Features of polyandry
Polyandry in Nepal has some distinctive features that make it different from other forms of marriage. Some of them are:

•  Polyandry is based on blood ties and loyalty. The brothers who marry the same woman are considered to be the closest relatives, and they have to cooperate and support each other. The wife can only marry within the same clan or caste, and she cannot marry outside her husband's family.

•  Polyandry is flexible and adaptable. The number of husbands can vary depending on the availability of men and women, as well as the economic and social conditions. Sometimes, a woman may marry only one husband if there are no other suitable brothers, or she may marry more than five husbands if there are many brothers available. Sometimes, a husband may leave or join the marriage depending on his personal circumstances or preferences.

•  Polyandry is secretive and discreet.
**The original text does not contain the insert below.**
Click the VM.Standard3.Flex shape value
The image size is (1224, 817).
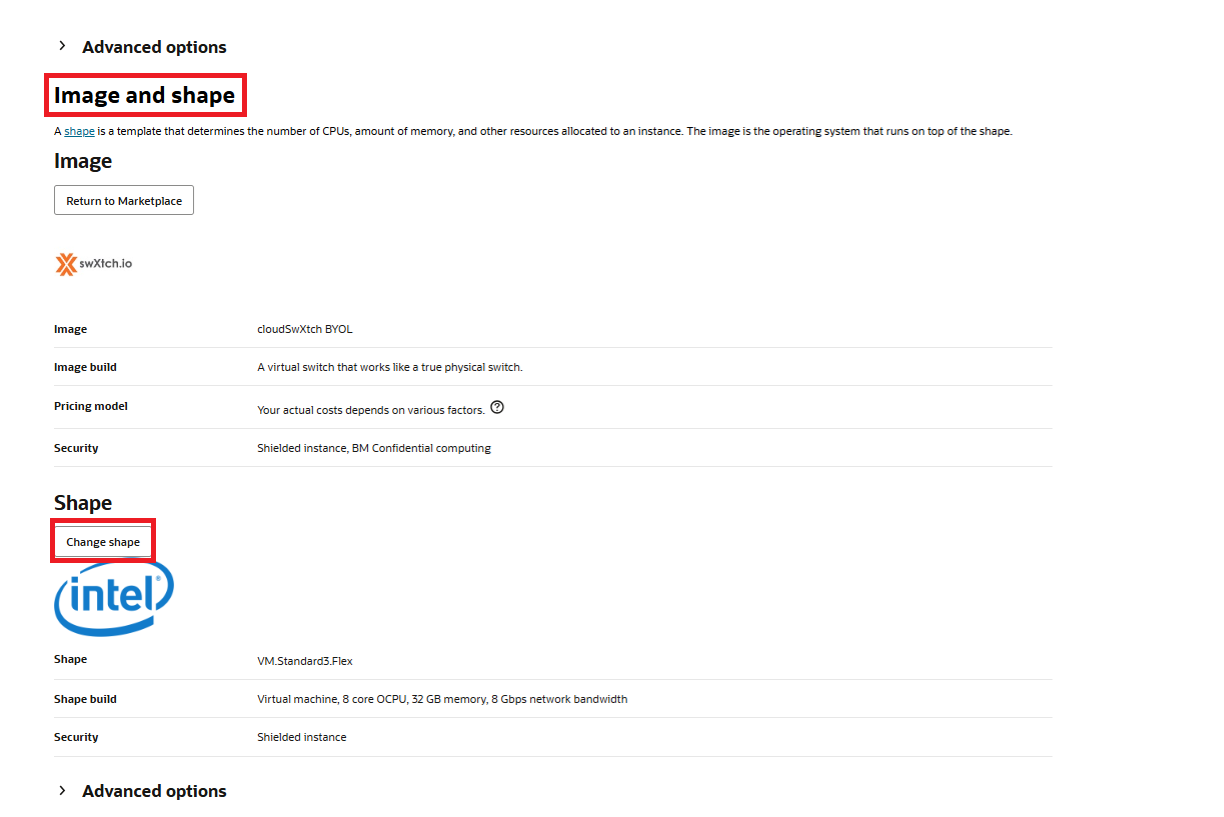tap(304, 661)
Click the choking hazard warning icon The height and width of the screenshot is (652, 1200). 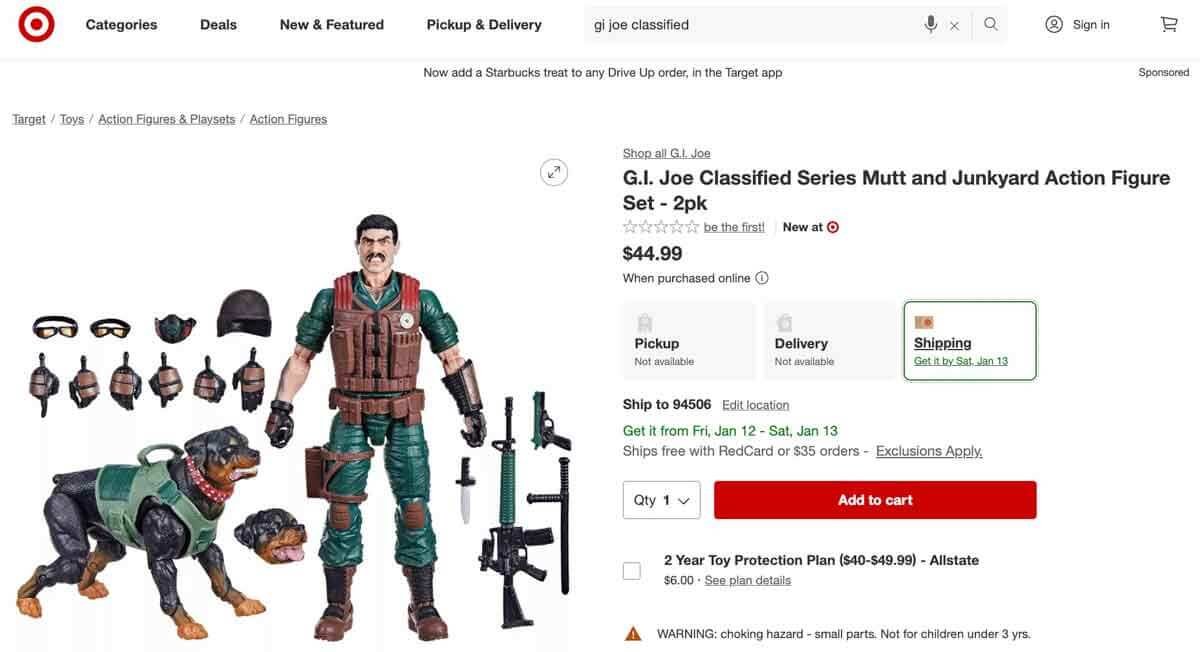pos(631,632)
The polyandrous families usually live in isolated areas, away from the mainstream society. They do not publicize their marriage arrangement, and they try to avoid any conflicts or controversies with their neighbors or authorities. They also do not register their marriage legally, as polyandry is not recognized by the Nepali law.

Challenges of polyandry
Polyandry in Nepal is facing many challenges from modernization, migration, education, and legal reforms. Many young people prefer monogamy or other forms of marriage, and they do not want to follow their parents' tradition. They also have more opportunities to travel, study, work, and interact with different cultures and lifestyles. Some women have faced discrimination and violence from their husbands or in-laws, who may treat them as inferior or property. Some men have felt insecure or jealous of their co-husbands, who may compete for their wife's affection or attention. Some children have felt confused or ashamed of their family background, and they may face bullying or teasing from their peers.

Polyandry is also not compatible with the Nepali law, which only allows monogamy or polygyny (one man with multiple wives). Women in polyandrous marriages have no legal rights or protection, such as inheritance, divorce, custody, alimony, or citizenship. They also have no access to health care, education, or social services. They may face legal action or social stigma if their marriage is exposed or reported.

Conclusion
Polyandry in Nepal is a unique and ancient tradition that has survived for centuries in some ethnic groups. It has some advantages for preserving family resources and ensuring family welfare in harsh environments. However, it also has some disadvantages for women's rights and dignity, as well as for men's and children's well-being. Polyandry is also illegal and immoral according to the Nepali law and society. Therefore, polyandry in Nepal is a fading tradition that may soon disappear.